PROVIDED PASSAGE:
===

William Gifford (April 1756 – 31 December 1826) was an English critic, editor and poet, famous as a satirist and controversialist.
Gifford was born in Ashburton, Devonshire to Edward Gifford and Elizabeth Cain. His father, a glazier and house painter, had run away as a youth with vagabond Bampfylde Moore Carew, and he remained a carouser throughout his life. He died when William was thirteen; his mother died less than a year later. He was left in the care of a godfather who treated him with little consistency. Gifford was sent in turn to work as a plough boy, a ship's boy, student, and cobbler's apprentice. Of these, Gifford cared only for the life of a student, and he continued to write verses as he learned the cobbler's trade. Gifford’s fortunes changed when his first poetical efforts came to the attention of an Ashburton surgeon, William Cookesley. Cookesley raised a subscription to have the boy's apprenticeship bought out and he returned to school.
By 1779 he had entered Exeter College, Oxford as a bible clerk (that is, a servitor), matriculating on 16 February 1779 and graduating B.A. 10 October 1782. Already while at Oxford, he had begun work on his translation of Juvenal. After graduation, he earned the patronage of Lord Grosvenor. He spent most of the ensuing decade as tutor to Grosvenor's son. In course of time he produced his first poem, The Baviad (1791), a satire directed against the Della Cruscans, a group of sentimental and to Gifford's conservative mentality dangerously radical poets. The Baviad is a 'paraphrastic' (that is, according to the OED, a work having ‘the nature of a paraphrase’) ‘imitation’ of the first satire of the Roman poet Persius (34–62 A.D.). Persius’s satire deals with the degenerate state of contemporary literature. Both literature and literary taste have become corrupt, and for him as for Gifford, poetic corruption mirrors political corruption: the decline in modern poetry reflects the decline of modern morals.

===

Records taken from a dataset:

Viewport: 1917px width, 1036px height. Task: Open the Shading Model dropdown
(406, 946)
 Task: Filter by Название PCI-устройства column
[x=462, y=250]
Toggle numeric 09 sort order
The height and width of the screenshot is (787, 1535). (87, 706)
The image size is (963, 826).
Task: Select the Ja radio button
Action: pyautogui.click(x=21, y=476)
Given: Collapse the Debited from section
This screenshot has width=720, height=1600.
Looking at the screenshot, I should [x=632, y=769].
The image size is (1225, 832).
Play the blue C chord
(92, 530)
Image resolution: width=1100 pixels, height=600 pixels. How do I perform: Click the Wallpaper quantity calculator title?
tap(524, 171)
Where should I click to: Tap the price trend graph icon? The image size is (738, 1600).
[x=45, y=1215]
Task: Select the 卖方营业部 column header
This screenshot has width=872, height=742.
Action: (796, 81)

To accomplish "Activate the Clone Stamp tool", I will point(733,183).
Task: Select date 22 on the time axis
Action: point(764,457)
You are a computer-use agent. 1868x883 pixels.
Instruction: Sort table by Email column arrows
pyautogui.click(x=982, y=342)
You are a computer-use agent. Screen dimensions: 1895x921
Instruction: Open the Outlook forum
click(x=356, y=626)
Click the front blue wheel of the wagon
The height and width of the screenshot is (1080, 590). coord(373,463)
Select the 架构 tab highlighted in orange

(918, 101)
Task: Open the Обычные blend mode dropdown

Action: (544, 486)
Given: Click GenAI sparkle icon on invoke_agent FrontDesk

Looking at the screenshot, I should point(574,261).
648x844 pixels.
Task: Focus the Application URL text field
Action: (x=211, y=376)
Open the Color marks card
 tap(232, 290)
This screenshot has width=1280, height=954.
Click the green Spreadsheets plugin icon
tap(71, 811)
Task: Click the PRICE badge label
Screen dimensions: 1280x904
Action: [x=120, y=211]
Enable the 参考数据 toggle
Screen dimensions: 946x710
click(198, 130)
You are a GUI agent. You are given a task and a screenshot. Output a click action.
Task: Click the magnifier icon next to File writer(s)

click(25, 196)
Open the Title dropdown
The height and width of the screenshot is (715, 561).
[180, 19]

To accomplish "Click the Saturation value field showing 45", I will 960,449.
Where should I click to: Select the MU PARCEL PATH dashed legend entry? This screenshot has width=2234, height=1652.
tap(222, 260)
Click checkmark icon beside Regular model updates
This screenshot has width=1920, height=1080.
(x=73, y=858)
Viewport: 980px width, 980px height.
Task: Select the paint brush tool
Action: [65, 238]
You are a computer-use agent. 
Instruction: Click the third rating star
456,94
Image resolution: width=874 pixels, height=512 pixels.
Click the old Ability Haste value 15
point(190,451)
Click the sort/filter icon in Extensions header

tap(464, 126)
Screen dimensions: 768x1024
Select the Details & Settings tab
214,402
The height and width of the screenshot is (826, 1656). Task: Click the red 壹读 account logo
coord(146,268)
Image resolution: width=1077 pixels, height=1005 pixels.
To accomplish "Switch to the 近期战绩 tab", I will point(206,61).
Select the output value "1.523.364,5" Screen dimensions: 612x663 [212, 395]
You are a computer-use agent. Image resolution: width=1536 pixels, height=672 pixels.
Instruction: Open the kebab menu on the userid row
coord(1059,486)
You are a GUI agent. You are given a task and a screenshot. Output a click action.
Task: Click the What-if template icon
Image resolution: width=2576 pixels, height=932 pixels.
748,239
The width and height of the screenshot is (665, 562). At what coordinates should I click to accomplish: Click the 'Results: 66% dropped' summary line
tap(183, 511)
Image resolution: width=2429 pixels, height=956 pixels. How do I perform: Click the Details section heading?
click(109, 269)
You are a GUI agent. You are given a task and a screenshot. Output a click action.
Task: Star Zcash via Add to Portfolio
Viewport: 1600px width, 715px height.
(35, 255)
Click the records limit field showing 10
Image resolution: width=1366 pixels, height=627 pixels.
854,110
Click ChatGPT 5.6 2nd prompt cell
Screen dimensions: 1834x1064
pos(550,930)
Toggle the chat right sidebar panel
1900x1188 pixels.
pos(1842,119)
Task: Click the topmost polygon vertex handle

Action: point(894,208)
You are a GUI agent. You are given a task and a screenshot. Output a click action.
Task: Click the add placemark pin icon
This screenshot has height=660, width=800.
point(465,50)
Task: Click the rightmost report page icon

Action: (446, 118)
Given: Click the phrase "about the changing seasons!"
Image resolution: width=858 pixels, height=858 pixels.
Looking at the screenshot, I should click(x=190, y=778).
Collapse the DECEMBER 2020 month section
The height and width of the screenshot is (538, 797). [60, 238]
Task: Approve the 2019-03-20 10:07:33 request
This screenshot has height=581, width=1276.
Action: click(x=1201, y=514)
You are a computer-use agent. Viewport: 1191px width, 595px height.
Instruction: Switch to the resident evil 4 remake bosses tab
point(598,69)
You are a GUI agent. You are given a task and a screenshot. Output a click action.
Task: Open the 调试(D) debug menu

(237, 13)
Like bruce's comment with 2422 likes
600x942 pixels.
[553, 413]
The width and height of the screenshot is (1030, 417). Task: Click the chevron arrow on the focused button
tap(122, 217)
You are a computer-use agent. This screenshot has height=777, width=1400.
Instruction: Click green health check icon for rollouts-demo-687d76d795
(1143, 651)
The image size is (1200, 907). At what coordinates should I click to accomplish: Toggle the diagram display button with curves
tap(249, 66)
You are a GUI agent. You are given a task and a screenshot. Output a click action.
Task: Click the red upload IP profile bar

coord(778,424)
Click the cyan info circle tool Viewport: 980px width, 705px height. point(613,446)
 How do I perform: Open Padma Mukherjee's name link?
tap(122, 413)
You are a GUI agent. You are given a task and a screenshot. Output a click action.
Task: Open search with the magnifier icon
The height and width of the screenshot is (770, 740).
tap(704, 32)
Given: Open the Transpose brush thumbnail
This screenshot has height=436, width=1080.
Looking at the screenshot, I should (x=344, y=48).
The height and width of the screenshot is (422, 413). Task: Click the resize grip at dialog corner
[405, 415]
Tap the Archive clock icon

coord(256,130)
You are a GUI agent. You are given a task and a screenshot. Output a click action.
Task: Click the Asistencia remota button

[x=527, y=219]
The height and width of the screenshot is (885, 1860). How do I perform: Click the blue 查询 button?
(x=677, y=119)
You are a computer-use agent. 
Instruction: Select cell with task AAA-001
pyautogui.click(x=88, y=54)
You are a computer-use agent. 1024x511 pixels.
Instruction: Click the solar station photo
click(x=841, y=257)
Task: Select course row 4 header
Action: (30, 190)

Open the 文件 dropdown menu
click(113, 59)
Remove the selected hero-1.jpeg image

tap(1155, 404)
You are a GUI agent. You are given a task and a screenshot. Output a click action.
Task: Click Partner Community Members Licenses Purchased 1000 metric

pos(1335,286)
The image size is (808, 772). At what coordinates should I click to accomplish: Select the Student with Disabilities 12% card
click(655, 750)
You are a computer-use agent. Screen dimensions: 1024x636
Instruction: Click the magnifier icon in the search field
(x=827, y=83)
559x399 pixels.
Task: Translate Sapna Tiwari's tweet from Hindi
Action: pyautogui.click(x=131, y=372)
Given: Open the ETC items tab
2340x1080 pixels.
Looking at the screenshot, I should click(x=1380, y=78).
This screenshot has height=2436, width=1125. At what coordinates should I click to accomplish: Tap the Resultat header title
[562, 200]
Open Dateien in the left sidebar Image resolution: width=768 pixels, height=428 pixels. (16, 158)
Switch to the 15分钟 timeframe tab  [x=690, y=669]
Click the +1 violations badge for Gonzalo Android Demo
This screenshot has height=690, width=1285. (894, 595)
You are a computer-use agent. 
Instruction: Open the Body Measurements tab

===

TASKS TO COMPLETE:
(1) Copy the text of the William Gifford biography exactly, everything from "Gifford was born" down to "returned to school.".
(2) Give what follows in the William Gifford biography, continuing it from the point where the text stops.

ANSWERS FOR THE EXERCISE:
(1)
Gifford was born in Ashburton, Devonshire to Edward Gifford and Elizabeth Cain. His father, a glazier and house painter, had run away as a youth with vagabond Bampfylde Moore Carew, and he remained a carouser throughout his life. He died when William was thirteen; his mother died less than a year later. He was left in the care of a godfather who treated him with little consistency. Gifford was sent in turn to work as a plough boy, a ship's boy, student, and cobbler's apprentice. Of these, Gifford cared only for the life of a student, and he continued to write verses as he learned the cobbler's trade. Gifford’s fortunes changed when his first poetical efforts came to the attention of an Ashburton surgeon, William Cookesley. Cookesley raised a subscription to have the boy's apprenticeship bought out and he returned to school.

(2)
The Baviad was followed by another satire, The Maeviad (1795), against some minor dramatists. His last effort in this line was his Epistle to Peter Pindar (Dr. John Wolcot) (1800), inspired by personal enmity, which evoked a reply, A Cut at a Cobbler and a public letter in which Wolcot threatened to horse-whip Gifford. Gifford and Wolcot met in Wright’s bookshop in Piccadilly on 18 August 1800. According to most contemporary accounts, Wolcot attempted to cudgel Gifford; however, the diminutive but younger satirist wrested his stick from him and proceeded to lay about Wolcot, forcing him to flee down Piccadilly.